Grandseigneur am Cello: Trauer um Johannes Goritzki
DÜSSELDORF Wenn er richtig zulangte, bekamen die Waldarbeiter der Umgebung Konkurrenz: So kraftvoll und bezwingend sägten nicht viele. Aber das Rohe und Unzivilisierte fehlte seinem Spiel völlig, stilistisch folgte er sehr präzisen Koordinaten. Dies ist sicher eine Kardinaltugend eines großartigen Musikers: seinem Spielwillen folgen und den Ausdruck forcieren, zugleich aber die Ästhetik nicht außer Kraft setzen.
Ein solcher Künstler war Johannes Goritzki. Er war ein Vollblutmusiker vom Scheitel bis zur Sohle seiner Lackschuhe, die er auf den vielen Podien der Welt trug. Und nichts, das er nicht mit Leidenschaft tat. 36 Jahre hatte er eine Professur für Violoncello an der Düsseldorfer Robert-Schumann-Hochschule inne. Seine Schüler hingen an seinen Lippen und an seinem Bogen, denn Goritzki entstammte einer famosen Tradition: Er hatte bei Gaspar Cassadó, André Navarra und Pablo Casals studiert. Insbesondere Cassadó eröffnete ihm, wie Goritzki oft sagte, den „Klang des Cellos“, war „Lehrer und Vaterfigur zugleich“.
Als Cellist war Goritzki eine Kapazität. Über 40 CDs hat er veröffentlicht. Als Schmuckstück seiner Diskografie gilt das Cellokonzert von Othmar Schoeck; diese CD wurde mit dem „Grand Prix du Disque“ausgezeichnet. Auf Kursen und in Jurys war Goritzki gefragt. Seit 2010 war er „Prince Consort Professor” am Royal College of Music in London. Zuletzt lebte er in Lugano.
Doch war das Cello nur das halbe Leben von Johannes Goritzki.
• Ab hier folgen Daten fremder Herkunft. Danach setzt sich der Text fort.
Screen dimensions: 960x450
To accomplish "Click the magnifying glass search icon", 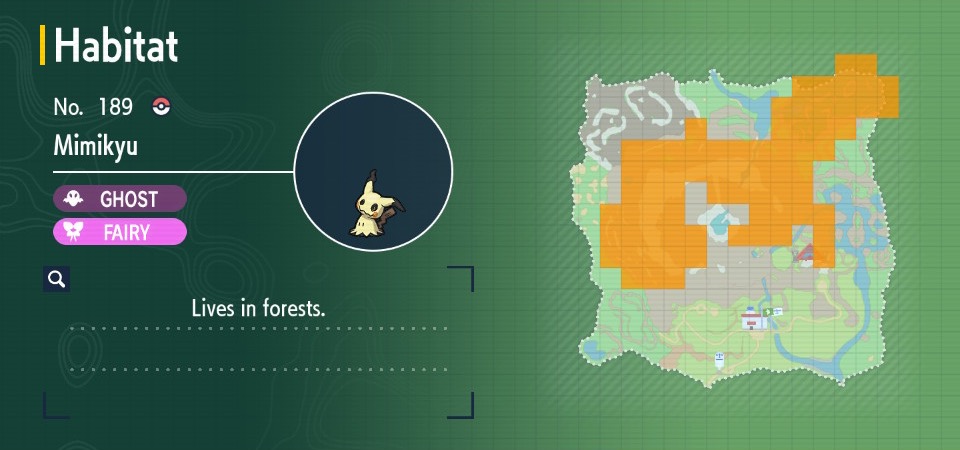I will tap(56, 279).
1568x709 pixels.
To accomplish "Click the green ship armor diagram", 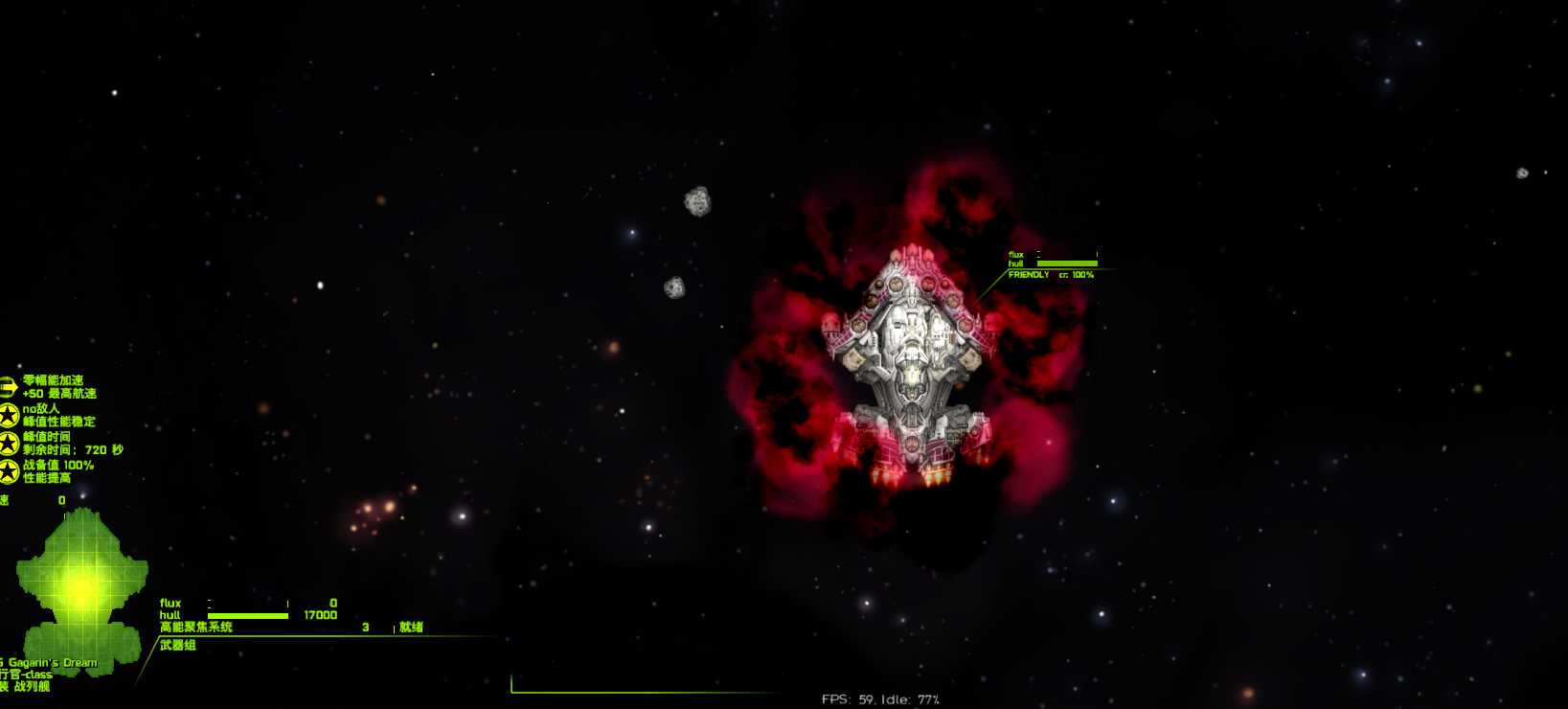I will (x=82, y=591).
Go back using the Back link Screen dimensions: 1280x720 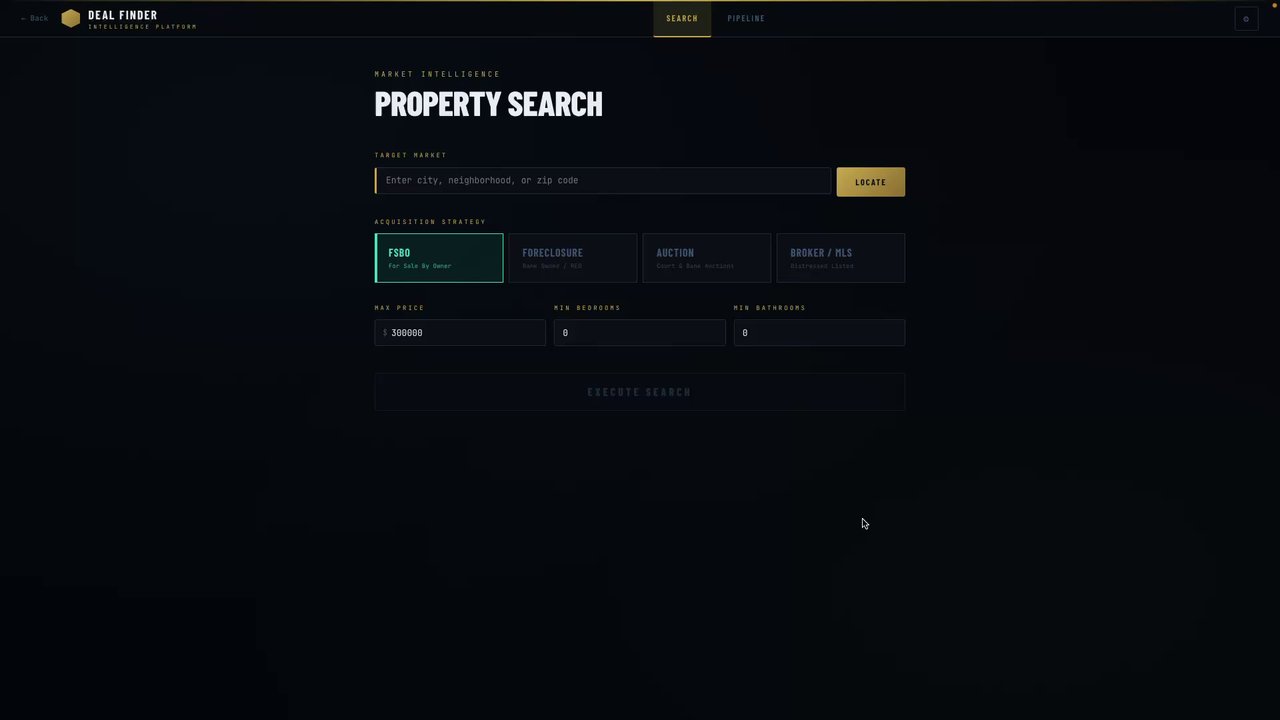35,18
Mehr als nur nebenbei war er ein weithin, von Mexiko bis Finnland renommierter Dirigent, der vor allem mit den Streichern auf Augenhöhe diskutieren konnte. Viele Jahre stand er der Deutschen Kammerakademie Neuss voran, mit der Goritzki beispielhafte Dinge leistete, unter anderem die Uraufführung des Klavierkonzerts von György Ligeti.
Jetzt ist Johannes Goritzki 76-jährig gestorben.